I'm a 44-year-old second-year teacher. Perhaps my age peers who are in the teaching field with master's and specialist degrees may very well be making the hourly wage Green and Winters are speaking of. I am working in the highest-paying district locally and feel blessed to be doing so. It is also a school district that values professional development and a sense of family among its employees.
Being only a second-year teacher, however, I can appreciate what my younger peers are going through who are working at a similar salary as I. For all the basic material things we seek -- the reason we attend college and get our degrees is so we can have those basic things and, I hope, more -- I can understand why many do not stay in the field.
In order for me to purchase my modest home, buy a vehicle, pay my student loan and address other various expenses that go along with daily living, I must supplement my income with other jobs. I tutor, hold detention one day a week in my classroom, sponsor a club and work 15 hours a week at a convenience store in addition to the 35 hours a week that I am paid for as part of my school day. Of course, that does not count the 90 minutes that I arrive early to prepare lessons and make copies or the additional time I stay after, when possible, to do the same, or the occasional Saturday I come in. I also teach summer school and come back to school during the summer months for professional development for at least one week.

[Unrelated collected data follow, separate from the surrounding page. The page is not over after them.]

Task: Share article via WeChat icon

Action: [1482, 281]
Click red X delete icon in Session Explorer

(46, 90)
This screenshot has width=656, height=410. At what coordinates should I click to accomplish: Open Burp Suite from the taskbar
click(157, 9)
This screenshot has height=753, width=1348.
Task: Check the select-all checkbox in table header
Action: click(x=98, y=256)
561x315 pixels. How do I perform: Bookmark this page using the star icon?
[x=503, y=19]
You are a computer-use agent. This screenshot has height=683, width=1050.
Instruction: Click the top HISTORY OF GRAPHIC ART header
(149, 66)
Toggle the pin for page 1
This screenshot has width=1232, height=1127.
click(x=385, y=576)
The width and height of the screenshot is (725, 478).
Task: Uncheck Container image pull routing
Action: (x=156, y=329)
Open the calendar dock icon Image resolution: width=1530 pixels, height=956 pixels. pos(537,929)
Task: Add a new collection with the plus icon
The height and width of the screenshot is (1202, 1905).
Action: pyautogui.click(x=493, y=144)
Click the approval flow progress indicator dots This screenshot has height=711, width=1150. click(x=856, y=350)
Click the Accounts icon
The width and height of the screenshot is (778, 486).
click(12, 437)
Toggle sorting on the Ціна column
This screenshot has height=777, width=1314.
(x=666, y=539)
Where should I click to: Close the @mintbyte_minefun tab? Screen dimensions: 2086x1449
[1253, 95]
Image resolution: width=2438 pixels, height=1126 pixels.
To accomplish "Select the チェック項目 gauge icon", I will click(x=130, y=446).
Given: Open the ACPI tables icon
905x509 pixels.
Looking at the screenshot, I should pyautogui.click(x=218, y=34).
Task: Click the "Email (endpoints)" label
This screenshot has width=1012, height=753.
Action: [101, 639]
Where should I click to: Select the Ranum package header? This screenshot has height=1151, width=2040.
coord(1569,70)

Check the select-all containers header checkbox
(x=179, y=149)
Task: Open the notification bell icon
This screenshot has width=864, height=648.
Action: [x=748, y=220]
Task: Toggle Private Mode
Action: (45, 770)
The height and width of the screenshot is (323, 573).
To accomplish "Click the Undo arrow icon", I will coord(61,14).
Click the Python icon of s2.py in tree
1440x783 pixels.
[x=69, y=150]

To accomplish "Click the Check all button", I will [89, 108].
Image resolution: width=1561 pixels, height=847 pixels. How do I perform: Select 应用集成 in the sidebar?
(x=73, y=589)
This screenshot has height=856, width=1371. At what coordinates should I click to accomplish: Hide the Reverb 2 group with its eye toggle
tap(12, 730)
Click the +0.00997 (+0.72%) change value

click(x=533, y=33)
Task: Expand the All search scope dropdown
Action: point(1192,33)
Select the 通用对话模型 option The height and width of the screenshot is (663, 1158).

After all that, you would think I'd be sitting quite nicely financially, but as a single woman I still find it difficult to add to my savings each month as those inevitable surprise expenses occur. I am not opposed to working to have the things I want, but I am not driving a luxury car or living in even an average-priced home for our area after working a 65-hour week. You ask most anyone who puts in that kind of time -- lawyers, doctors and other degreed professionals -- if they end up making $11 an hour. That's how it all figures out this year combining my various jobs. That would be slightly less than the hourly wage other professionals charge when I engage their services. Granted, those I mentioned attend a few more years of school than I did as a starting teacher, but before I'm done, I will look toward earning a master's and incurring more student-loan debt in the process.
But what am I to do? I choose not to whine or go deeply into debt. So I work more. As I sit here at my desk and look around my classroom, it all comes together. I love teaching, my children, my colleagues. And I'm growing quite fond of my co-workers at my new part-time job. It's the life I've chosen to live, and I own my happiness in the process. Not everyone has that luxury. Sometimes you make sacrifices for the things you love and what you need in life.
Kandee Reiminger of Cape Girardeau is a sixth-grade teacher at Jackson Middle School.